Other Brute Enemies.

Nor were the bears their only brute enemies. The rattlesnakes were often troublesome. Unlike the bears, the wolves were generally timid, and preyed only on the swarming game: but one night a wolf crept into camp and seized a sleeper by the hand; when driven off he jumped upon another man, and was shot by a third. A less intentional assault was committed by a buffalo bull which one night blundered past the fires, narrowly escaped trampling on the sleepers, and had the whole camp in an uproar before it rushed off into the darkness. When hunted the buffalo occasionally charged; but there was not much danger in their chase.

The Scourge of Mosquitos.

All these larger foes paled into insignificance compared with the mosquitos. There are very few places on earth where these pests are so formidable as in the bottom lands of the Missouri, and for weeks and even months they made the lives of our explorers a torture. No other danger, whether from hunger or cold, Indians or wild beasts, was so dreaded by the explorers as these tiny scourges.
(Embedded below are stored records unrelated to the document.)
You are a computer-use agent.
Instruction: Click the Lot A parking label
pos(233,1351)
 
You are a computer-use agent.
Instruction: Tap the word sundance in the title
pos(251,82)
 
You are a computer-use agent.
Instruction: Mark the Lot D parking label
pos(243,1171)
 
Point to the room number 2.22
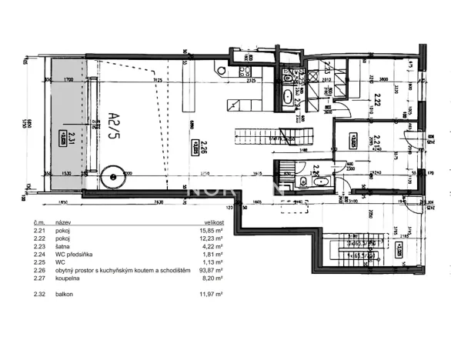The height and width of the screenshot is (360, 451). coord(377,98)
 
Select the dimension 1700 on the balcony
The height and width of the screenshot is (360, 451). coord(68,79)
Pleasant Life in the Plains Country.

In the Plains country the life of the explorers was very pleasant save only for the mosquitos and the incessant clouds of driving sand along the river bottoms. On their journey west through these true happy hunting grounds they did not meet with any Indians, and their encounters with the bears were only just sufficiently dangerous to add excitement to their life. Once or twice they were in peril from cloud bursts, and they were lamed by the cactus spines on the prairie, and by the stones and sand of the river bed while dragging the boats against the current; but all these trials, labors, and risks were only enough to give zest to their exploration of the unknown land. At the Great Falls of the Missouri they halted, and were enraptured with their beauty and majesty; and here, as everywhere, they found the game so abundant that they lived in plenty. As they journeyed up-stream through the bright summer weather, though they worked hard, it was work of a kind which was but a long holiday. At nightfall they camped by the boats on the river bank. Each day some of the party spent in hunting, either along the river bottoms through the groves of cottonwoods with shimmering, rustling leaves, or away from the river where the sunny prairies stretched into seas of brown grass, or where groups of rugged hills stood, fantastic in color and outline, and with stunted pines growing on the sides of their steep ravines. The only real suffering was that which occasionally befell someone who got lost, and was out for days at a time, until he exhausted all his powder and lead before finding the party.

Crossing the Mountains.

Fall had nearly come when they reached the head-waters of the Missouri. The end of the holiday-time was at hand, for they had before them the labor of crossing the great mountains so as to strike the head-waters of the Columbia. Their success at this point depended somewhat upon the Indian wife of the Frenchman who had joined them at Mandan. She had been captured from one of the Rocky Mountains tribes and they relied on her as interpreter. Partly through her aid, and partly by their own exertions, they were able to find, and make friends with, a band of wandering Shoshones, from whom they got horses. Having cached their boats and most of their goods they started westward through the forest-clad passes of the Rockies; before this they had wandered and explored in several directions through the mountains and the foot-hills. The open country had been left behind, and with it the time of plenty. In the mountain forests the game was far less abundant than on the plains and far harder to kill; though on the tops of the high peaks there was one new game animal, the white antelope-goat, which they did not see, though the Indians brought them hides. The work was hard, and the party suffered much from toil and hunger, living largely on their horses, before they struck one of the tributaries of the Snake sufficiently low down to enable them once more to go by boat.

The Indians they Met.

They now met many Indians of various tribes, all of them very different from the Indians of the Western Plains. At this time the Indians both east and west of the Rockies, already owned numbers of horses. Although they had a few guns, they relied mainly on the spears and tomahawks, and bows and arrows with which they had warred and hunted from time immemorial; for only the tribes on the outer edges had come in contact with the whites, whether with occasional French and English traders who brought them goods, or with the mixed bloods of the northern Spanish settlements, upon which they raided. Around the mouth of the Columbia, however, the Indians knew a good deal about the whites; the river had been discovered by Captain Gray of Boston thirteen years before, and ships came there continually, while some of the Indian tribes were occasionally visited by traders from the British fur companies.